BEGIN

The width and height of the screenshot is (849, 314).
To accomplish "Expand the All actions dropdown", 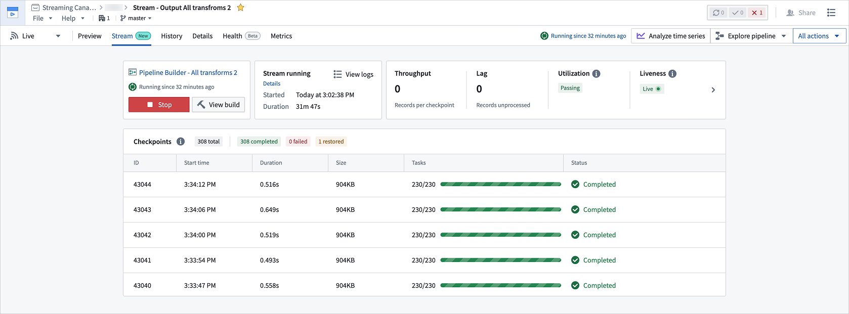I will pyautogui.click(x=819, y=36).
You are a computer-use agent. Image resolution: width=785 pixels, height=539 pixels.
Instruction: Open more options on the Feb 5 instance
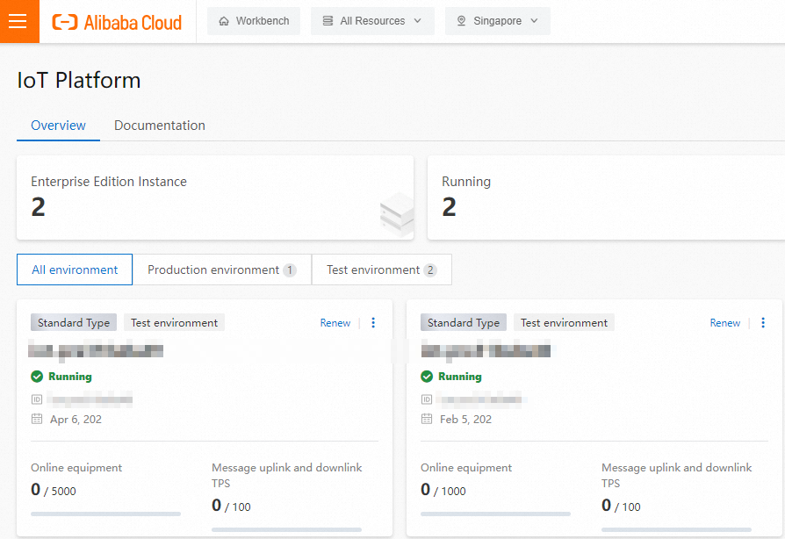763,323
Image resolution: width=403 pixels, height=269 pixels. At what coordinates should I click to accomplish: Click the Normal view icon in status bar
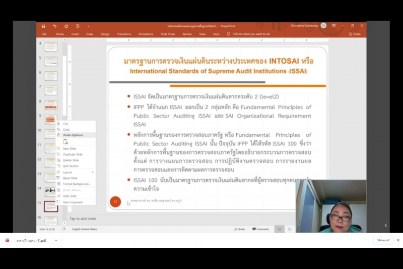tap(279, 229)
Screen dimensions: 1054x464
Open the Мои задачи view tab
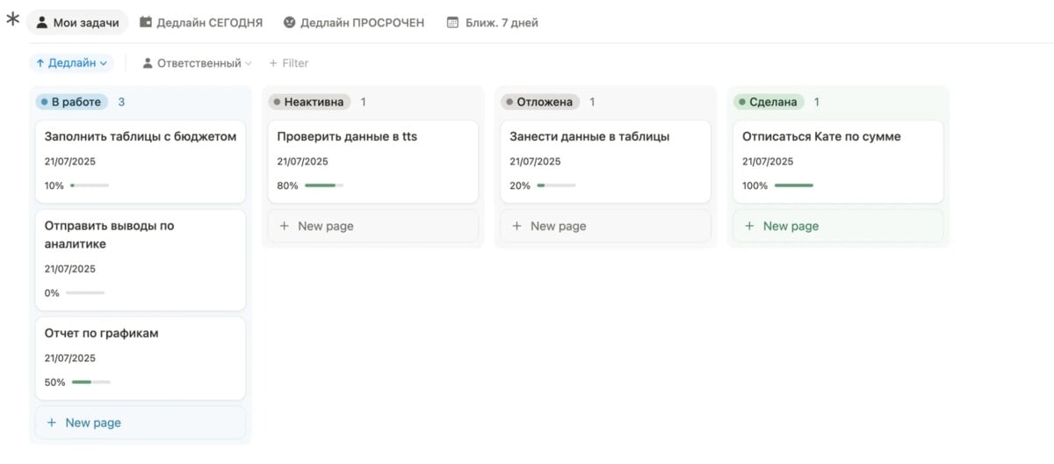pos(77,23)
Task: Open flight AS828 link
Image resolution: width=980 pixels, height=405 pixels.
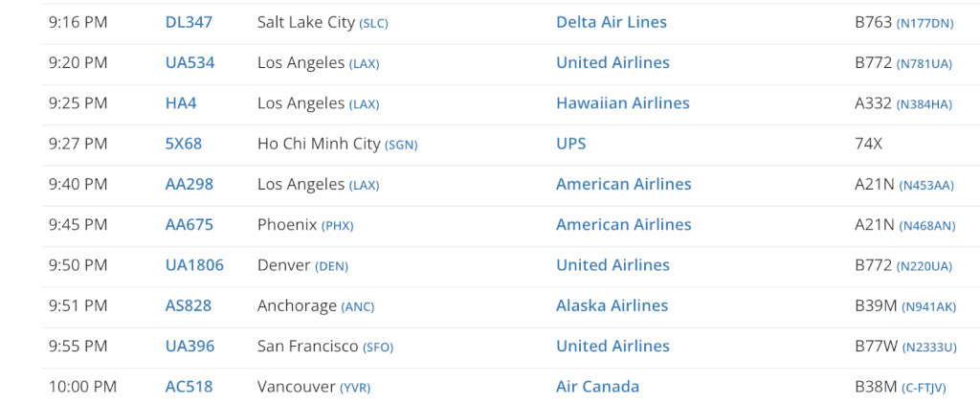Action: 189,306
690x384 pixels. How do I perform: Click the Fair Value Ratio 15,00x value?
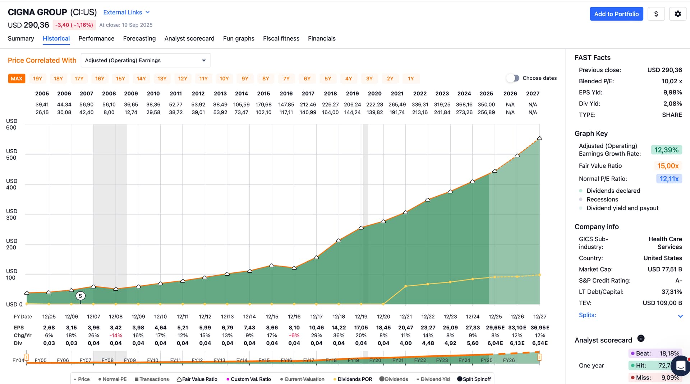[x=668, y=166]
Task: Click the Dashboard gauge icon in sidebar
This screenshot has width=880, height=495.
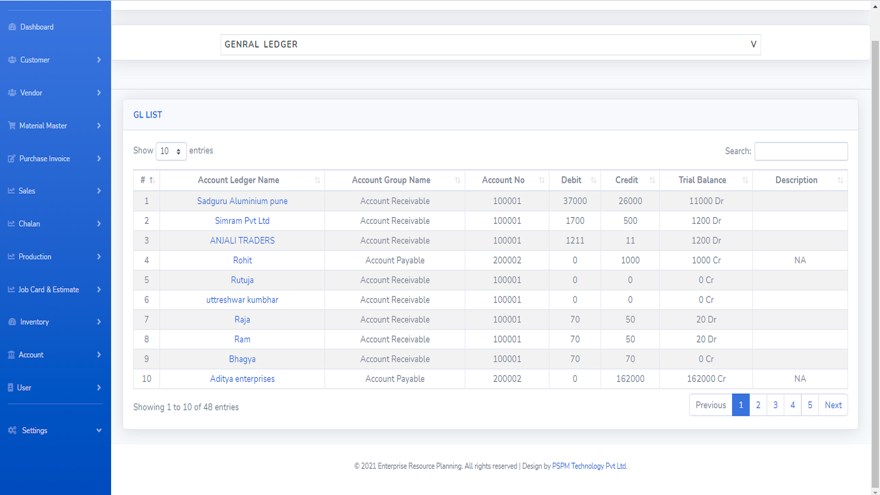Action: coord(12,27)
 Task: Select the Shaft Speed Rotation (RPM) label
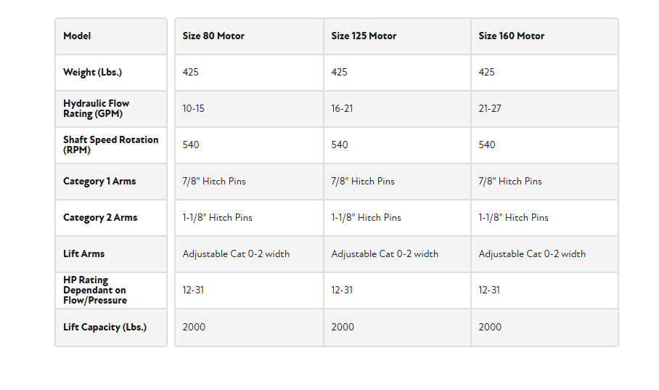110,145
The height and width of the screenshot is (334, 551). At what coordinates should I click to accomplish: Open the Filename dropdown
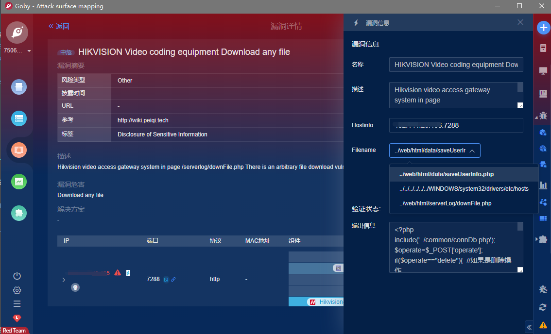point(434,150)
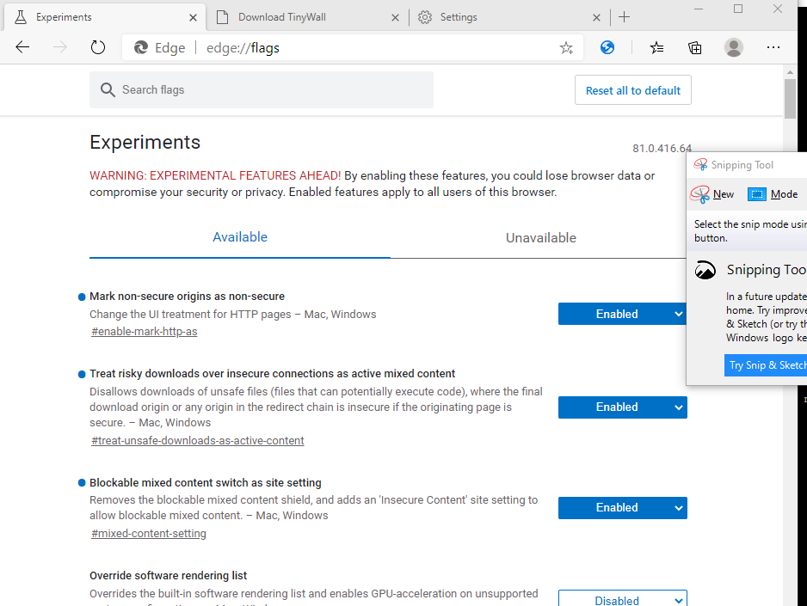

END

Transcribe, word for word, the lines of the listing above from the one that contains "Instruction: Open more" through the one that contains "Screen dimensions: 1054x464", keeping both ends and dropping the pictures.

Instruction: Open more options on the Feb 5 instance
763,323
Image resolution: width=403 pixels, height=269 pixels. At what coordinates should I click to accomplish: Click the Normal view icon in status bar
tap(279, 229)
Screen dimensions: 1054x464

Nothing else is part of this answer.